Diskurs/Kommentare > Diskurse > Lyrikkritik
Slata Roschal

Gedichte, Essen und Sex
Kommentar zu Timo Brandts „Bei aller Poetik


Die spannende Debatte, die sich gerade in den „Signaturen“ entwickelt, begann bei zwei Vergleichen, Lyrik als „Sättigung“, die nicht immer zwangsweise eine „erlesene Gaumenfreude“ darstellen muss, und Lyrik als „Sex“ („selbstverständlich nur jede einvernehmliche sexuelle Handlung“ ‒ warum eigentlich, Texte können sehr brutal sein), der für alle „Spielarten“ offen, undogmatisch sein muss.  
    Das tertium comparationis ist jeweils eine freudige Erfüllung, ob Sättigung, sexuelle Befriedigung oder halt geistige Erquickung beim Lesen von Lyrik (Der Mensch lebt nicht vom Brot allein...). Aber weiter wird es problematisch.

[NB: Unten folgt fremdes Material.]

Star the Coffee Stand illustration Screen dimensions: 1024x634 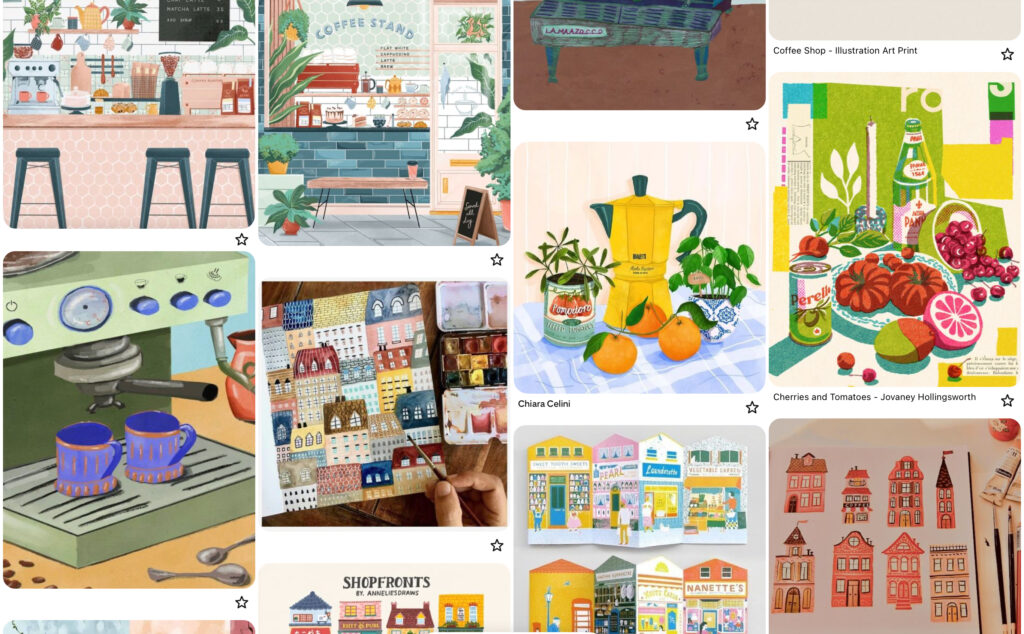pyautogui.click(x=496, y=260)
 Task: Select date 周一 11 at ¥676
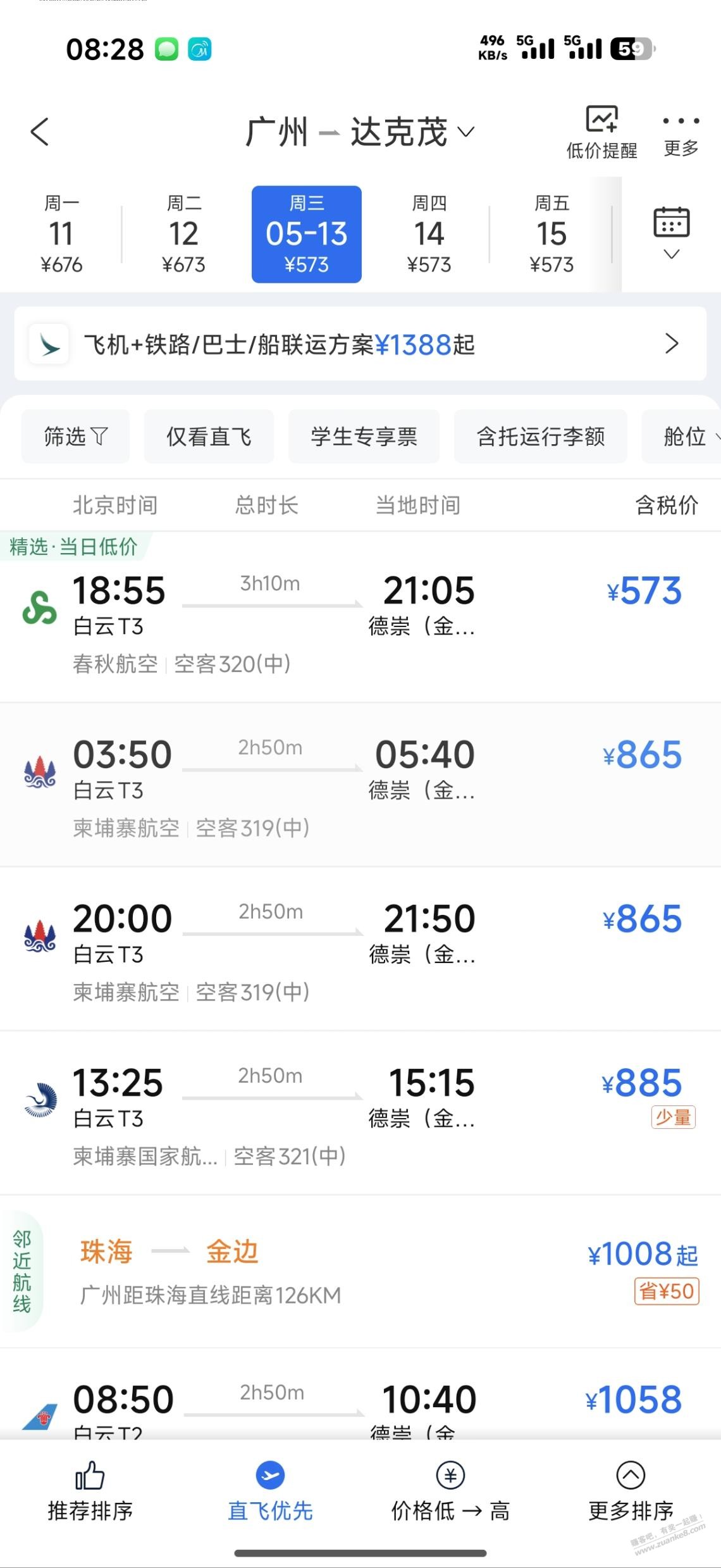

1. „Sättigung“ lässt sich erreichen mithilfe von Tageszeitungen, Verkehrsschildern, Hausverwaltungsbriefen. Lyrik ist Luxus, und Gourmets, die, wenn, dann gute Lyrik bevorzugen, sind nicht „dekadent“, sondern verdienen ernsthaften Respekt. Schließlich stehen sie dazu, Papier, Tinte und andere Ressourcen zu sparen, solange die Texte nicht druckreif sind, und nachhaltige Bücher zu produzieren. Und, ja, sie bleiben lieber länger hungrig, als zu McDonalds zu gehen.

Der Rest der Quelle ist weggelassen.